(Stored items)

"""

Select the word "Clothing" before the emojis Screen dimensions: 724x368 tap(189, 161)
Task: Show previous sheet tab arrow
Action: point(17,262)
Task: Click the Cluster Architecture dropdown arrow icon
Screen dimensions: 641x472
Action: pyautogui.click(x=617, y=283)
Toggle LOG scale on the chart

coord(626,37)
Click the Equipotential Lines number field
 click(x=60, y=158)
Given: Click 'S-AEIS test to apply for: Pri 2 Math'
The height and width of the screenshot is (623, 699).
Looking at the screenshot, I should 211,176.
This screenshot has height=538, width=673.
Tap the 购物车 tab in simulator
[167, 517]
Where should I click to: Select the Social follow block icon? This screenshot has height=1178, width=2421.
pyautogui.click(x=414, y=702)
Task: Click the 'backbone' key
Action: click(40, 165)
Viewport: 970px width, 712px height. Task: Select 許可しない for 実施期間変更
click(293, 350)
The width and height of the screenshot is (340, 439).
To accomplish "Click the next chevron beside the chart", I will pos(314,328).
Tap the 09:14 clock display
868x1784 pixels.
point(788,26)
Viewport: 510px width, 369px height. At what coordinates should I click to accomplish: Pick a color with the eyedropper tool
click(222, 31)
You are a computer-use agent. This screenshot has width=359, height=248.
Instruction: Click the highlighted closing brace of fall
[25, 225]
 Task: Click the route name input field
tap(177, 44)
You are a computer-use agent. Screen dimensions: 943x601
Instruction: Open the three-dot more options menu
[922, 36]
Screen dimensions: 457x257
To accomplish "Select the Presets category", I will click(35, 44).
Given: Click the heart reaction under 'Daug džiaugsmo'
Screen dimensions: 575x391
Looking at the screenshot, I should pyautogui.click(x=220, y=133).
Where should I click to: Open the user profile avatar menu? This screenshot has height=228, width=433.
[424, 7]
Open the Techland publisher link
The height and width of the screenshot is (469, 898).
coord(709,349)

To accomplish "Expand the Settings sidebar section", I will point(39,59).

"""

## What you need to do
For every entry above, write out an exact copy.

## Completed exercise
Select the word "Clothing" before the emojis Screen dimensions: 724x368 tap(189, 161)
Task: Show previous sheet tab arrow
Action: point(17,262)
Task: Click the Cluster Architecture dropdown arrow icon
Screen dimensions: 641x472
Action: pyautogui.click(x=617, y=283)
Toggle LOG scale on the chart

coord(626,37)
Click the Equipotential Lines number field
 click(x=60, y=158)
Given: Click 'S-AEIS test to apply for: Pri 2 Math'
The height and width of the screenshot is (623, 699).
Looking at the screenshot, I should 211,176.
This screenshot has height=538, width=673.
Tap the 购物车 tab in simulator
[167, 517]
Where should I click to: Select the Social follow block icon? This screenshot has height=1178, width=2421.
pyautogui.click(x=414, y=702)
Task: Click the 'backbone' key
Action: click(40, 165)
Viewport: 970px width, 712px height. Task: Select 許可しない for 実施期間変更
click(293, 350)
The width and height of the screenshot is (340, 439).
To accomplish "Click the next chevron beside the chart", I will pos(314,328).
Tap the 09:14 clock display
868x1784 pixels.
point(788,26)
Viewport: 510px width, 369px height. At what coordinates should I click to accomplish: Pick a color with the eyedropper tool
click(222, 31)
You are a computer-use agent. This screenshot has width=359, height=248.
Instruction: Click the highlighted closing brace of fall
[25, 225]
 Task: Click the route name input field
tap(177, 44)
You are a computer-use agent. Screen dimensions: 943x601
Instruction: Open the three-dot more options menu
[922, 36]
Screen dimensions: 457x257
To accomplish "Select the Presets category", I will click(35, 44).
Given: Click the heart reaction under 'Daug džiaugsmo'
Screen dimensions: 575x391
Looking at the screenshot, I should pyautogui.click(x=220, y=133).
Where should I click to: Open the user profile avatar menu? This screenshot has height=228, width=433.
[424, 7]
Open the Techland publisher link
The height and width of the screenshot is (469, 898).
coord(709,349)

To accomplish "Expand the Settings sidebar section", I will point(39,59).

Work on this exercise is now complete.